OTTAWA – Fee-for-carriage is back and it’s not just on broadcasters’ wish lists in panel discussion here at the CAB Convention: the CRTC has announced it will re-consider the issue in its forthcoming review of policies for BDUs and specialty services, which has been pushed back from Feb. 4 to Apr. 7.
Just an hour before CRTC chair Konrad von Finckenstein reopened the matter, broadcasters raised it in a panel discussion on the future of television in Canada.
While the chairman did not specify what factors encouraged the Commission to reconsider FFC, given the regulator’s refusal to allow over-the-air broadcasters to negotiate such a fee under the new OTA policy, issued this year. But the morning panel did offer a few hints.
“Layoffs have been everywhere. We had some last week and there may be more to come,” says panelist René Guimond, president and CEO of TQS, which just let some 40 people go.
“PBIT levels were more than 20%” a few years ago, “now they’re four percent,” added Charlotte Bell, vice-president of regulatory affairs, for TV and radio at CanWest MediaWorks. Businesses have to adapt, and so does the regulator, she adds, noting that there’s “not a huge pot of money suddenly available” just because the Commission deregulated advertising in the new policy.
“We are in the business of engaging local and national audiences….This is not an exponential growth business as it was 20 years ago,” said David Goldstein, senior VP of regulatory affairs at CTVglobemedia.
But Rael Merson, president and CEO of Rogers Broadcasting, said he has nightmares when he considers how to explain to consumers that FFC would mean they’d have to pay a new fee for services they think they already pay for. He believes it’s smart to provide certain content for free, noting the New York Times is now free online, and figure out which products, such as VOD content, consumers are willing to buy.
“We’re not asking Big Brother to solve all our problems,” said Guimond, “just to be fair.

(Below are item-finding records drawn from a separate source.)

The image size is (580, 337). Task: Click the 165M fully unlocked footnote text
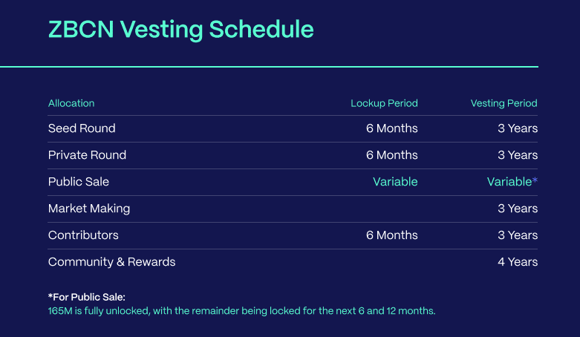tap(241, 310)
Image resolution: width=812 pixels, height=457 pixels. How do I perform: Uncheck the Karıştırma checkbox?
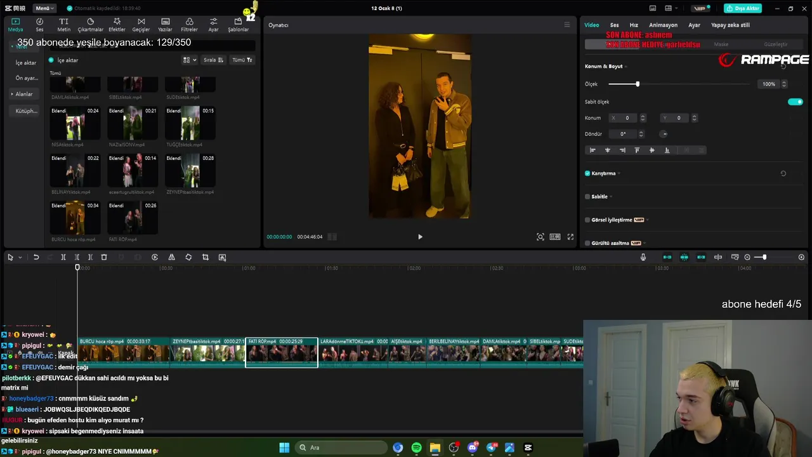click(587, 173)
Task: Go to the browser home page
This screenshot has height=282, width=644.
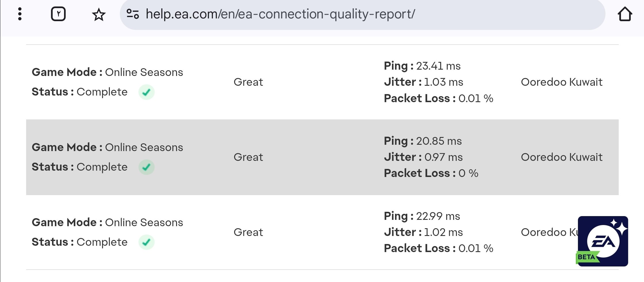Action: tap(625, 14)
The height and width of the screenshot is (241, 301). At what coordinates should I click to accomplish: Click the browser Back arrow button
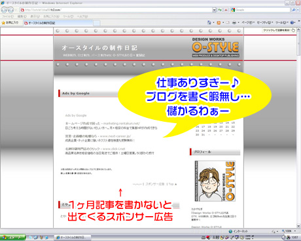[5, 10]
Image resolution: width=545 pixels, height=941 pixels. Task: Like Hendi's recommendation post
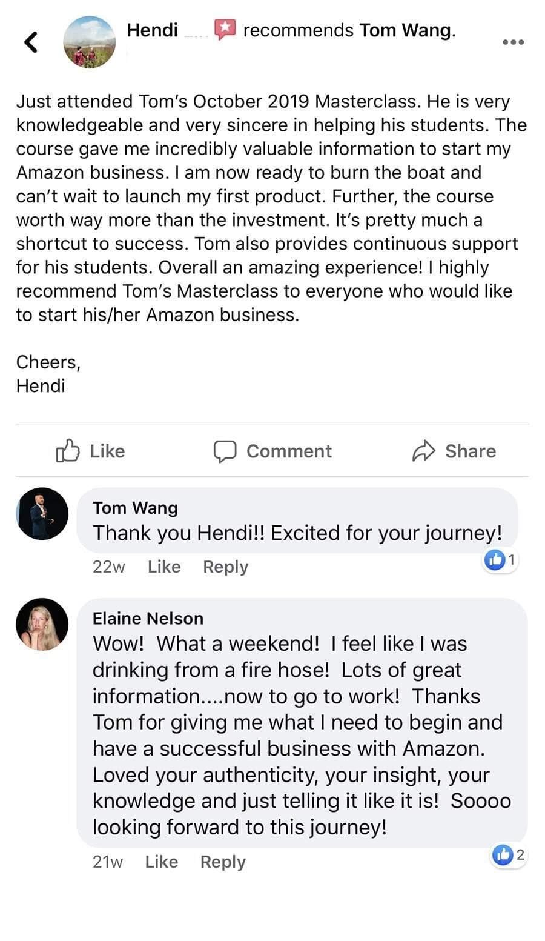point(90,451)
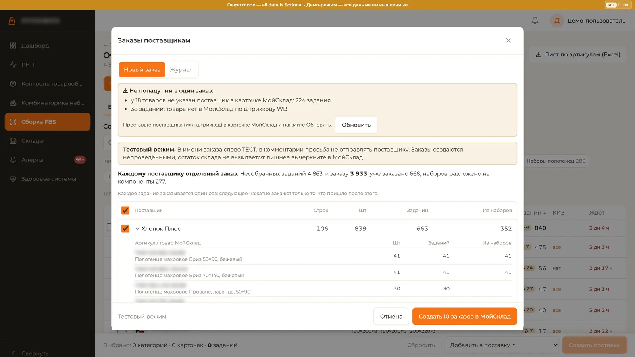The height and width of the screenshot is (357, 635).
Task: Click the Обновить button
Action: (x=356, y=125)
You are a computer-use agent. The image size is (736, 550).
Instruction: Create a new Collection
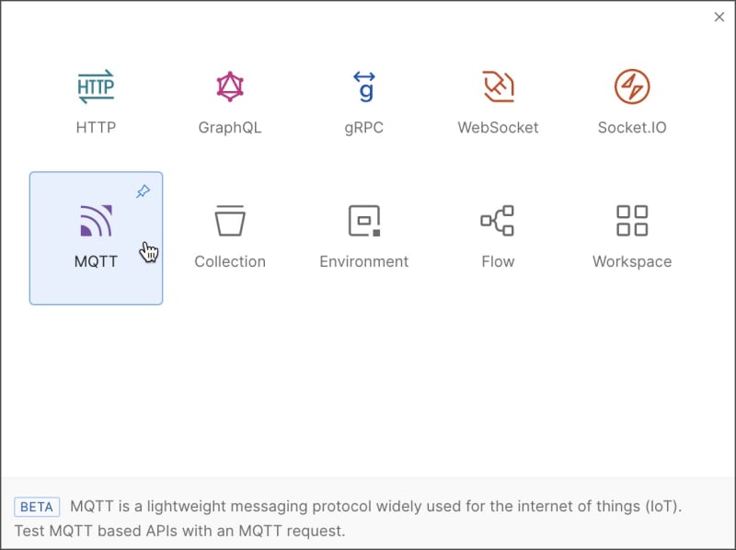[x=230, y=221]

Everyone’s working on VOD. We’re trying to generate more on VOD… but it’s hard to move forward until rights issues” are settled with independent producers. “I cannot contemplate a second ‘no’ from the commission on fee-for-carriage,” he adds.
Panelists spoke repeatedly about the difference between how much it costs for conventional broadcasters to serve their markets – providing local news, sports, weather and being involved in the community – and what it costs to operate a specialty channel, which has few, if any, “local” market obligations (and are prohibited from seeking local ads by condition of license).
Panelists also pointed to HD conversion as a problem or “tropical storm” in the 2007 TV policy, which requires an “analog shut-off” by Aug. 31, 2011. Guimond also noted that conventional TV services face more HD expenses than specialties.
“Do we really require over-the-air HD transmitters?” wondered Rick Arnish, president of the Jim Pattison Broadcast Group. Maybe, he says, they’re required in Toronto, but in Quebec and in his neighbourhood of B.C., there are numerous transmitters and only 5%-8% of the audience who receive their programming via antenna. It’s hard to justify the expense of converting transmitters.
Goldstein added that when he was with CHUM, it had done early conversions and found it very inefficient and a poor return-on-investment. While HD “is a driver for audiences,” he says, it’s not clear it must be delivered over-the-air.